Business Impact

Playing with Augmented Reality

Five games that bridge the divide between the digital and physical worlds.

Nov 10, 2011
As graphical user interfaces replaced text-based systems in the 1980s and ’90s, computers often came with one or two games, such as Microsoft’s Solitaire (above right), intended to help people become comfortable with the technology. Today, games are playing a similar role for augmented reality, which overlays digital data on the physical world (as in 2009 TR35 honoree Pranav Mistry’s Sixth Sense system (above left). A number of new games, which take advantage of the dramatic improvements in consumer-grade computing and vision hardware, are demonstrating the potential of the technology to new users and helping create a demand for even better hardware and software, especially for mobile devices such as smart phones and tablets.
Although never released commercially, ARQuake, created in 2000, is widely recognized as the first augmented-reality game.

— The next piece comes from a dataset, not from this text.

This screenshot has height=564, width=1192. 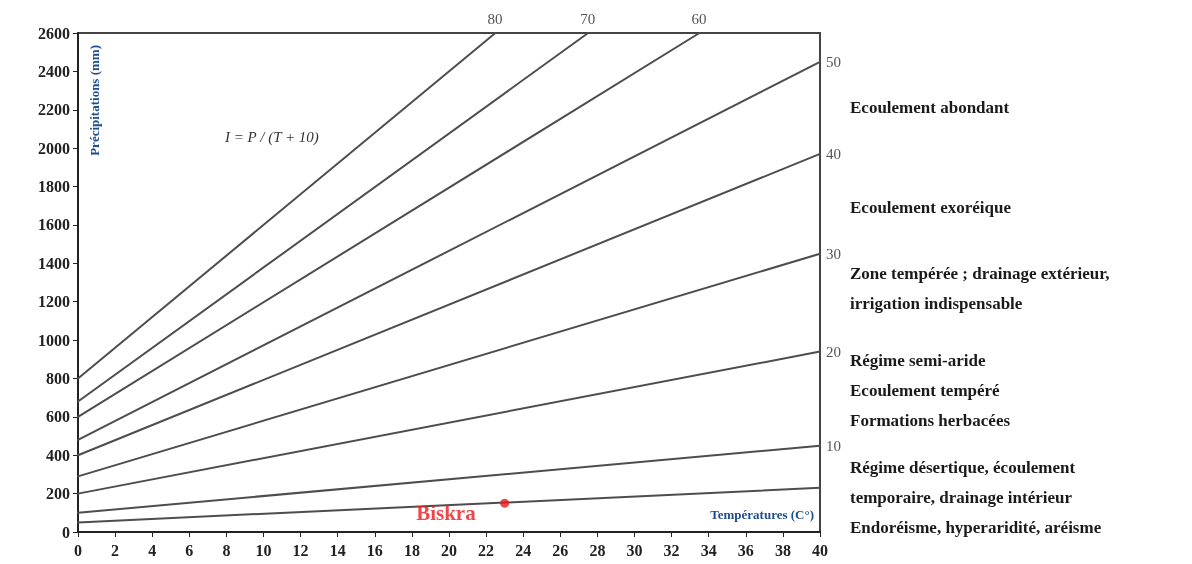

Developed by the Wearable Computer Lab at the University of South Australia, the game was based on a heavily modified version of the best-selling 1996 first-person shooter Quake. Playing ARQuake required wearing a head-mounted display and field-of-vision tracker connected to a backpack containing a laptop and a GPS; a handheld “gun” controller provided input.

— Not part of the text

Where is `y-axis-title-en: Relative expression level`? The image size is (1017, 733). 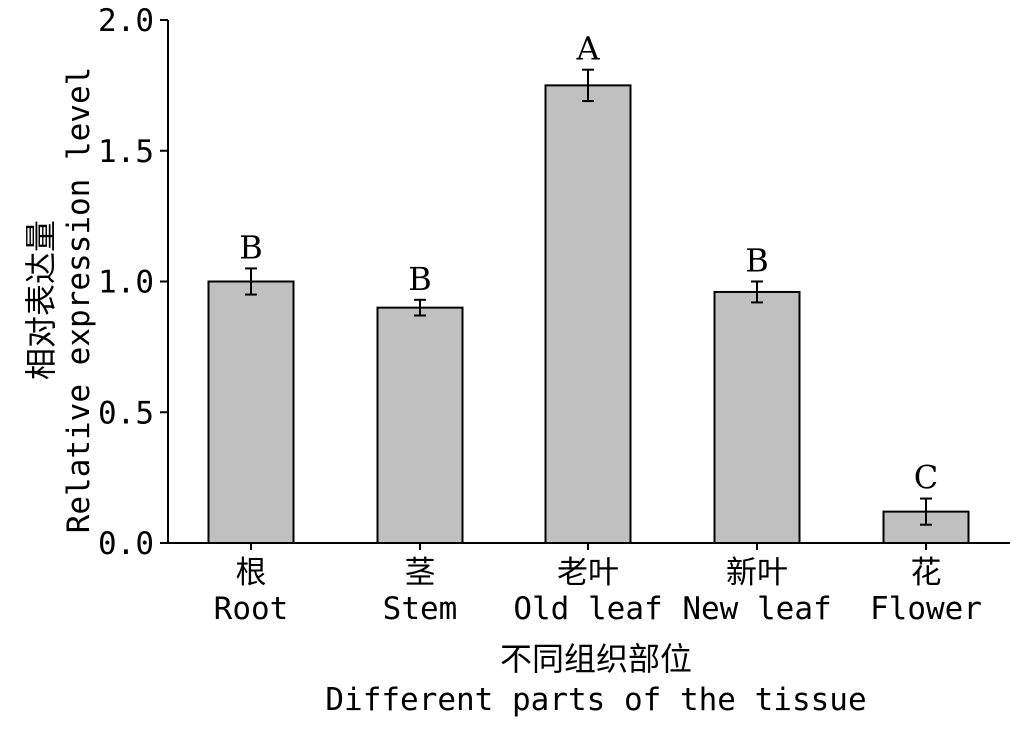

In 2009, EyePet was released for the PlayStation 3 game console, building on Sony’s research into augmented reality. A camera attached to the console tracked the movements of a specially marked card target that was held by the player or placed on a surface (in later versions this target was replaced by controllers specially designed to work with Sony’s motion-tracking system). The PlayStation 3 uses the target or controller as a reference point when overlaying the image of a friendly virtual pet onto the camera’s view. While watching the augmented view on screen, a player can interact with the pet by moving the target or placing objects nearby.

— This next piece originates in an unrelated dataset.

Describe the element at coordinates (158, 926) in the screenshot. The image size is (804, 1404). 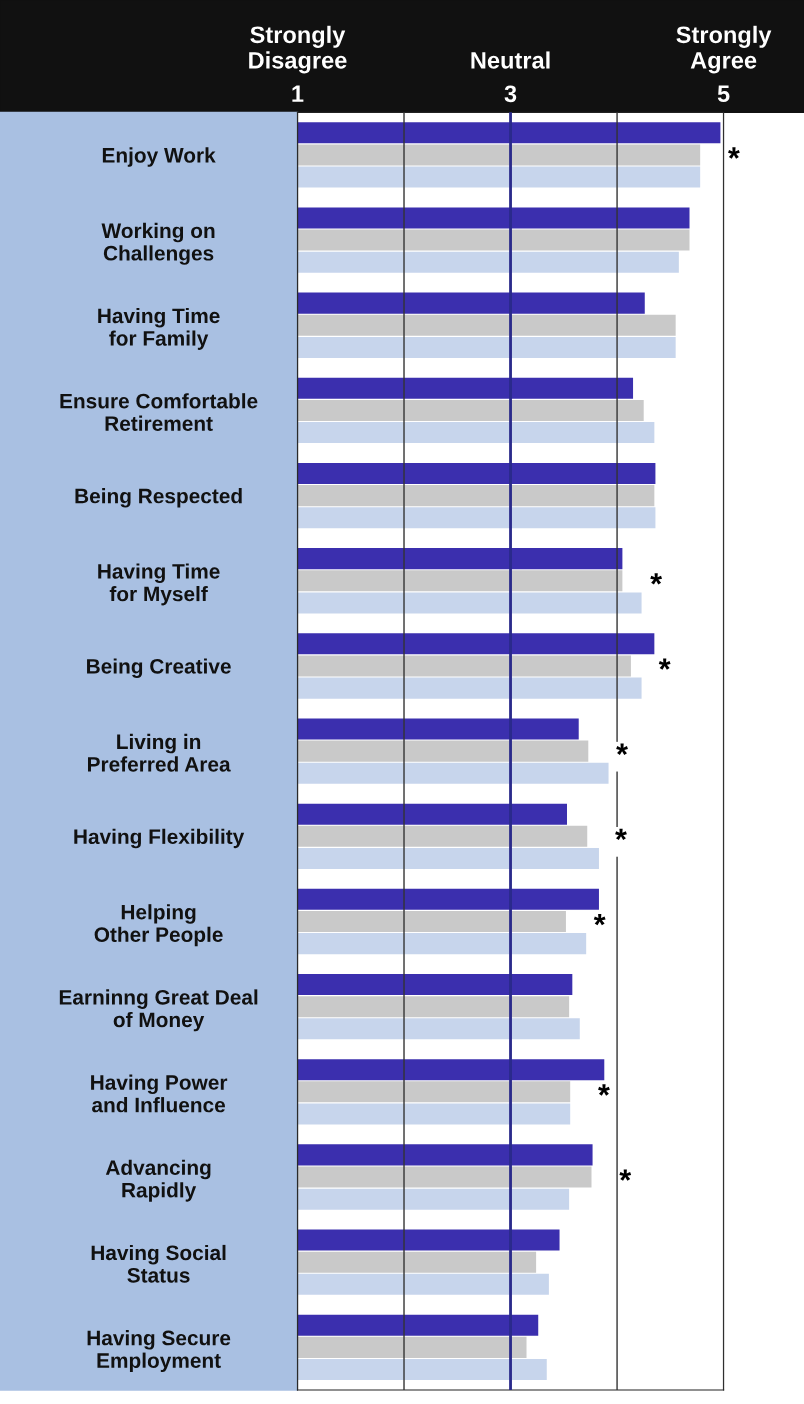
I see `y-tick-label: Helping Other People` at that location.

In recent years, smart phones have provided a new, lightweight platform for augmented-reality games. Like the original EyePet, ARDefender, developed by the French company Int13 and released in 2010, relies on a target marker. Downloaded from Int13’s website and printed by the player, the target is placed on any flat surface, which then becomes a battleground when viewed through the camera. In the game, the player uses touch-screen controls to defend a tower against attackers.
AR Drone, developed and designed by another French company, Parrot, combines augmented-reality gaming and remote-controlled helicopter technology. The game allows players to control a four-rotor helicopter using a smart-phone app that communicates with the helicopter over a Wi-Fi link. While the helicopter is in flight, the smart phone displays a video stream from a camera mounted in its nose. The app allows the user not only to fly the helicopter but also to play a racing game, a hunting-style shooter game, and others, overlaying targets or enemy aircraft onto the player’s view.
In development by Future Reality Games Company, ShootAR is a first-person shooter game that dispenses with markers of the kind used by EyePet or ARDefender, allowing players to play virtual paintball with their friends in almost any environment. Using a smart phone’s camera to layer game statistics and weapons over the real world, this game is much like the original ARQuake, but without all the extra hardware. In a few short years, requirements for mobile AR gaming have gone from thousands of dollars’ worth of equipment to a phone worth a couple of hundred dollars.